*** Opening Available data ***
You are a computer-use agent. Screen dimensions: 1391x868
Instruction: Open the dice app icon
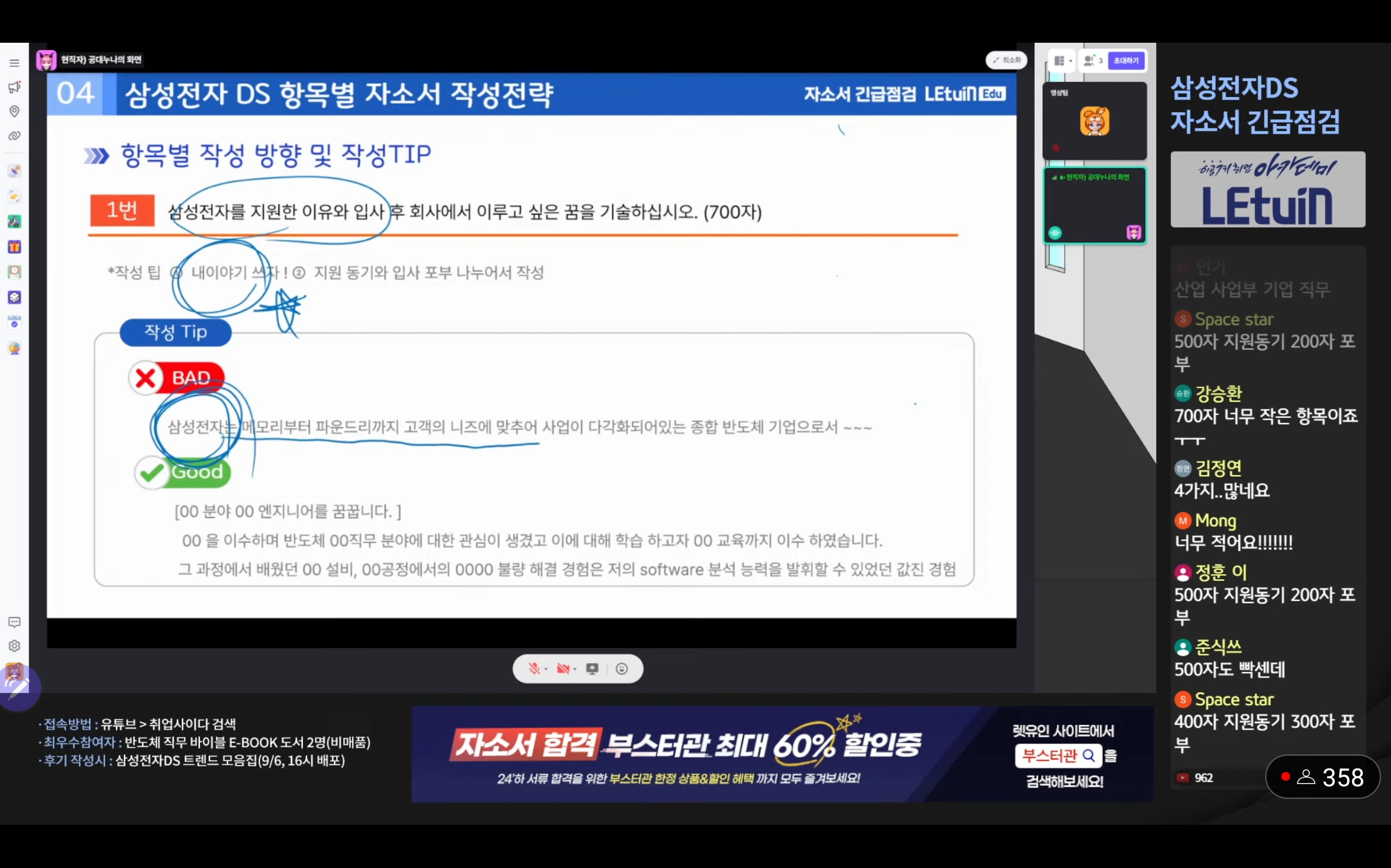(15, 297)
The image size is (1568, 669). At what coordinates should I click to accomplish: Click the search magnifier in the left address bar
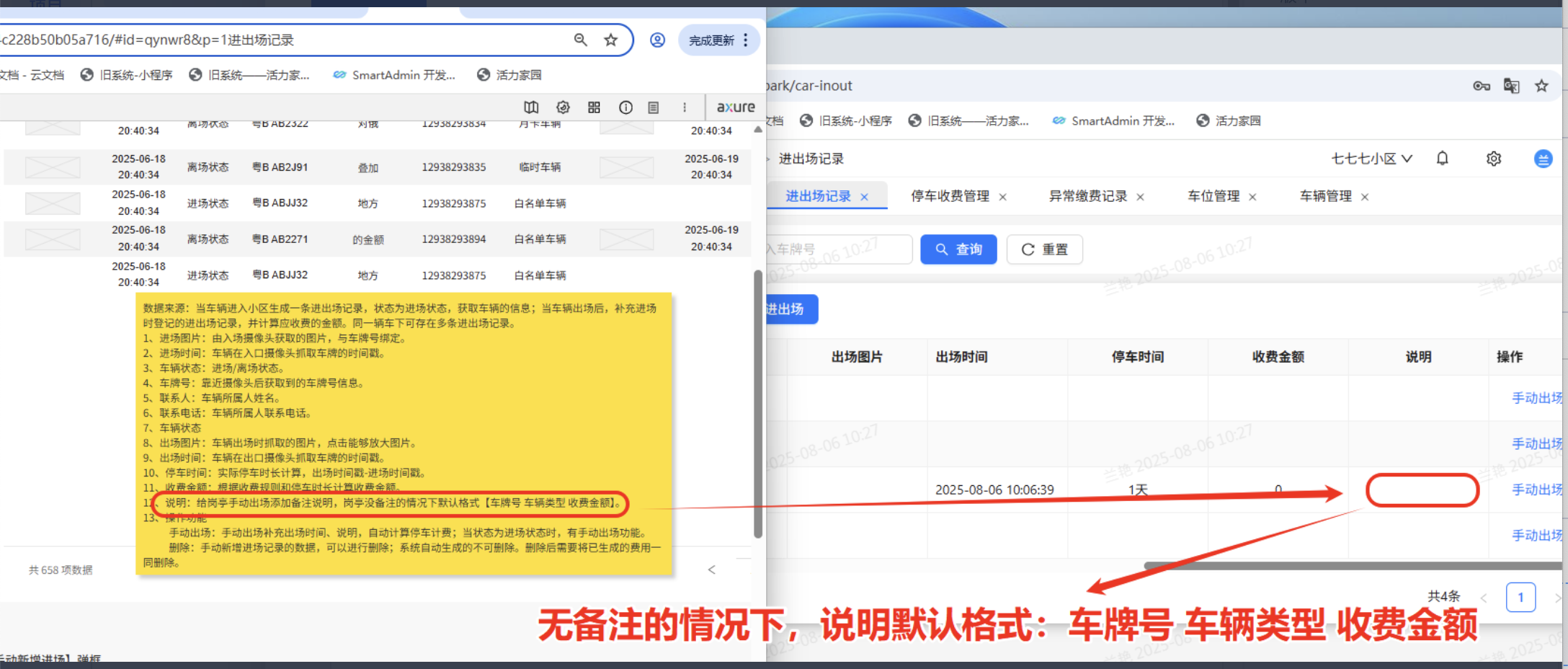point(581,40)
*** Closing Available data ***
Brief: From the line containing "Instruction: Open the dice app icon" down to the end of the data above, reproduce each line exactly; no pictures.

Exercise result:
Instruction: Open the dice app icon
(15, 297)
The image size is (1568, 669). At what coordinates should I click to accomplish: Click the search magnifier in the left address bar
point(581,40)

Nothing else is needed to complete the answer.